Il y a 31 ans, le théâtre algérien perdait l’un de ses plus grands comédiens. Azeddine Medjoubi (1945?1995) fut assassiné à Alger, laissant une œuvre, une exigence artistique et une flamme inextinguible dans la mémoire des planches algériennes.
Le 13 février 1995, Azeddine Medjoubi, alors directeur du Théâtre national algérien Mahieddine Bachtarzi (TNA), est assassiné par deux hommes armés alors qu’il quittait le siège de l’institution, square Port Saïd. Il avait 48 ans. Sa disparition brutale plongea le monde culturel dans l’effroi, mais son héritage artistique continue d’inspirer.
Pour commémorer sa mémoire, le TNA a consacré Medjoubi personnalité du mois, avec un programme culturel dédié le 14 février. La troupe mettra en scène «?Ghedoua ya men aach?», adaptation de « Pique-nique en campagne » du dramaturge franco-espagnol Fernando Arrabal, mise en scène par Brahim Berkati.
Une vie entièrement dédiée au théâtre
Né le 30 octobre 1945 à Azzaba, dans la wilaya de Skikda, Medjoubi s’impose très tôt comme un acteur et metteur en scène majeur. Fils d’un avocat originaire de Hammam Guergour, à Sétif, il est reconnu par des spécialistes, comme Naguib Estambouli, comme l’un des plus grands représentants de sa génération, aux côtés de Sirat Boumediene.

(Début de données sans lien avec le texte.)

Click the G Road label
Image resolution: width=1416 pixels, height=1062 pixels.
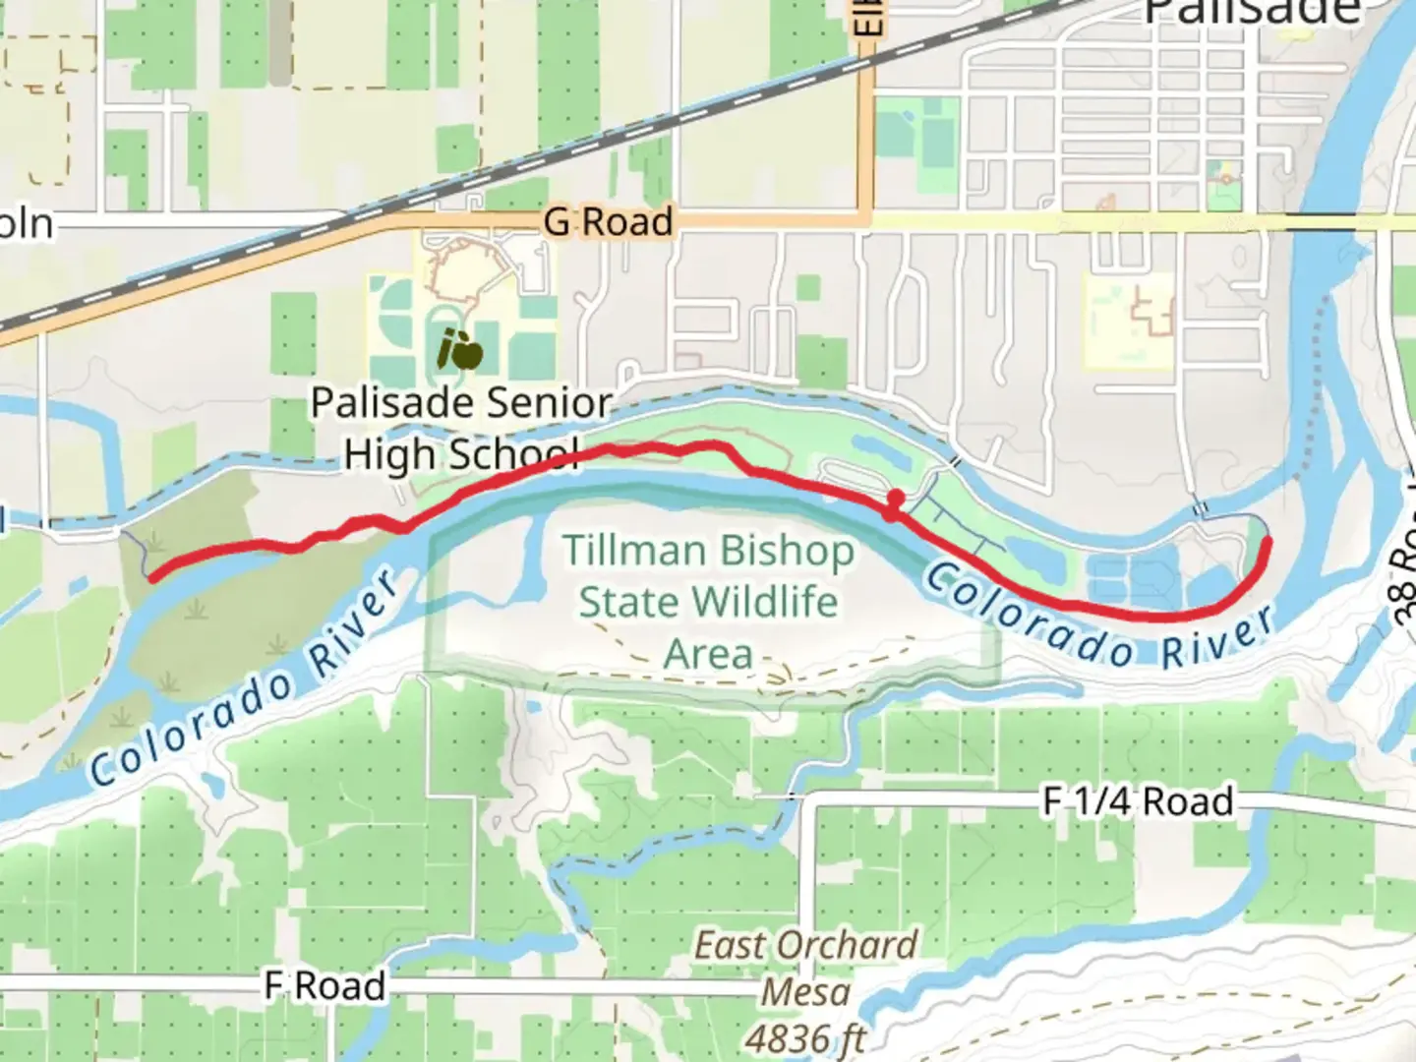(608, 221)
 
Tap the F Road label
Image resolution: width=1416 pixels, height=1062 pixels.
(324, 985)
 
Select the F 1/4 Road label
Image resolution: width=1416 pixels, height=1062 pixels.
(1138, 801)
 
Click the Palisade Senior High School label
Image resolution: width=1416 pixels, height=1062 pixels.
(461, 429)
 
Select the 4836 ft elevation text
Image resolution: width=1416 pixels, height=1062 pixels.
(805, 1037)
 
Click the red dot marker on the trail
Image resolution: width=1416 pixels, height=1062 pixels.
(894, 500)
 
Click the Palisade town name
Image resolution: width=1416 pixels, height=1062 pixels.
(1252, 12)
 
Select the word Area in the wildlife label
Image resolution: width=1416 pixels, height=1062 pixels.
(708, 653)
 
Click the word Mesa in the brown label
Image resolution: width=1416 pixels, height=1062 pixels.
(805, 992)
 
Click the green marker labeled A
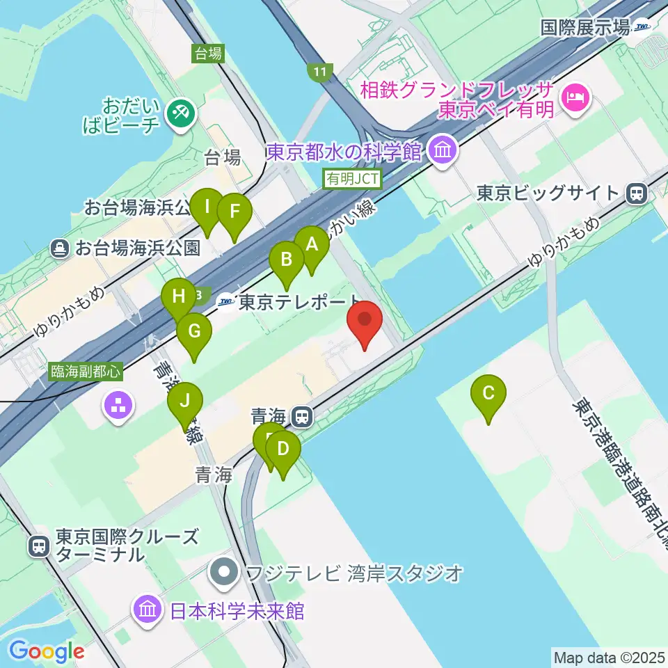(311, 244)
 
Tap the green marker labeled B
(286, 260)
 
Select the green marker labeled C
(488, 394)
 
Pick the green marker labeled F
(234, 212)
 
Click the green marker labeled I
(207, 207)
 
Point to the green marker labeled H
(179, 297)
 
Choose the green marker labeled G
(193, 331)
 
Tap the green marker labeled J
(184, 401)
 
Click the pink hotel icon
(577, 96)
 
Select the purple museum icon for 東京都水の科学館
(442, 149)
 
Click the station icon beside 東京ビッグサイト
(635, 194)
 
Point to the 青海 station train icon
(301, 417)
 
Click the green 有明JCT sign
(352, 179)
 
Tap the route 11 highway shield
(319, 72)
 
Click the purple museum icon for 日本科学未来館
(148, 610)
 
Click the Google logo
(47, 651)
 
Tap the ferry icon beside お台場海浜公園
(59, 247)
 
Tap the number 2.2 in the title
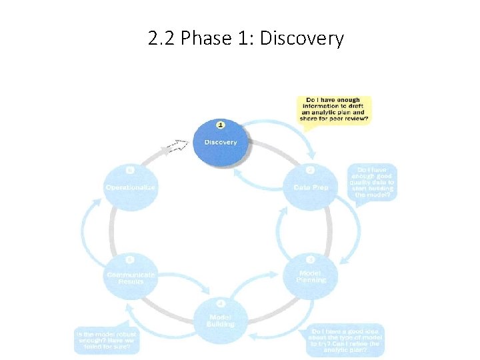point(162,39)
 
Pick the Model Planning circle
point(311,275)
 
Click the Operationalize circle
point(131,187)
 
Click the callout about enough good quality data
point(372,182)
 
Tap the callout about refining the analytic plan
point(347,340)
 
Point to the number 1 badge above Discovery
point(221,124)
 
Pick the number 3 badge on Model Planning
point(311,259)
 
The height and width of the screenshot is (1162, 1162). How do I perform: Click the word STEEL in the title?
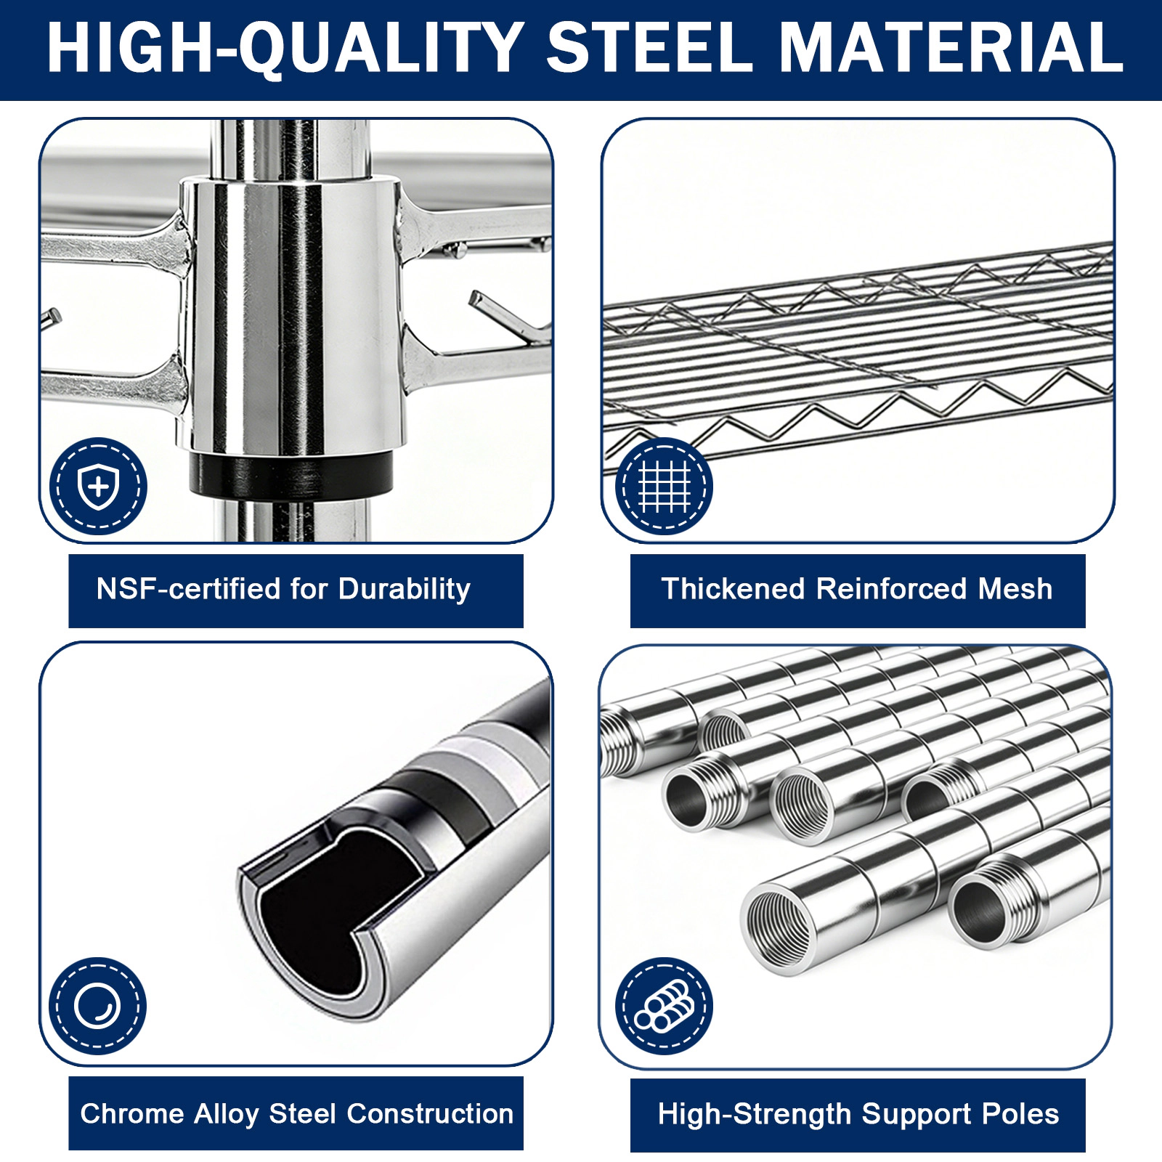click(650, 47)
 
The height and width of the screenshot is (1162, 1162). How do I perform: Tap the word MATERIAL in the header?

Il débute sur la scène du TNA, où il marque les spectateurs par des rôles mémorables dans des pièces telles que « Hafila Tassir », « Bab El Foutouh » et « Les Bas-fonds », tout en étant très présent à la télévision. Parmi ses contributions télévisuelles figurent « Journal d’un jeune travailleur », « Crime et châtiment », « La grande tentative », « La Clef » et « El-Tarfa ». Il incarne également des personnages emblématiques dans « L’olivier de Boulhilet » et dans « L’hymne de l’espoir », où il joue un producteur de musique corrompu.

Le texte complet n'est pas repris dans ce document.